La mossa di Aabar scuote gli equilibri tra i grandi soci di Unicredit e potrebbe avere influenza nella definizione del nuovo consiglio di amministrazione all'assemblea di inizio maggio. All'interno del fronte dei soci strategici (libici, Aabar, fondazioni, assicurazioni, imprenditori italiani), pari al 38% (stima della banca), il nucleo delle fondazioni dovrebbe ridursi al 12-14%, circa un 2% in meno dalla quota attuale, a vantaggio dei soci esteri. A ogni modo Aabar potrà contare in assemblea fino al 5%, a causa del limite ai diritti di voto. Ma fra i soci stabili italiani si pensa che potrebbe chiedere spazio nella governance, magari con una vicepresidenza. Ci sarà tempo per affrontare il tema, una volta che l'azionariato sarà definito. Importante sarà per esempio come si posizioneranno gli altri soci forti e le fondazioni italiane: Cariverona si diluirà dal 4,2% al 3,5% e Carimonte dal 3,2% al 2,9%, mentre Crt sottoscriverà il suo 4,2% potenziale (contando lo 0,8% dei «cashes») e con la quota dello 0,4% in Perseo, di cui Crt ha la maggioranza relativa, diventerebbe il primo socio italiano. Si dovrà poi vedere se — come nelle intenzioni del presidente Dieter Rampl — il consiglio sarà ridotto dagli attuali 23 membri. E, ancora, quali saranno gli effetti della nuova legge sulla doppia presenza nei consigli delle banche, che coinvolge lo stesso Rampl, il vicepresidente Fabrizio Palenzona, e Carlo Pesenti, che siedono anche in Mediobanca. Proprio Palenzona e l'amministratore delegato, Federico Ghizzoni, si sono recati ieri dal presidente della Repubblica, Giorgio Napolitano. Un incontro durato 40 minuti in cui si sarebbero stati affrontati temi generali dell'economia, sulla situazione europea e sul credito.

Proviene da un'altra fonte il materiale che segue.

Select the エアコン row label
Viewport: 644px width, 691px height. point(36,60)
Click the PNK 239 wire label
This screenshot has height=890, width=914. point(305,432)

Saranno importanti per il consolidamento dell'azionariato gli ultimi tre giorni di negoziazione dei diritti. Anche ieri sono saliti in Borsa, più degli indici, sia le azioni Unicredit, a 3,012 euro, +2,80%, sia i diritti, a 1,935 euro, +12,33% (prezzo che incorpora ancora uno sconto del 9,6%). Sul titolo stanno tornando anche gli investitori istituzionali esteri, dopo essere usciti dall'Italia nei mesi scorsi. Da ultimo, il fondo Usa Capital Research, al 2,5%.